» Record set
****************************************

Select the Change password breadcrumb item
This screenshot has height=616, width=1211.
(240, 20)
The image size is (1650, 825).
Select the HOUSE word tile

****************************************

» What you should do
The entries need to be set down again in full, with no word changed.

» Output below
Select the Change password breadcrumb item
This screenshot has height=616, width=1211.
(240, 20)
The image size is (1650, 825).
Select the HOUSE word tile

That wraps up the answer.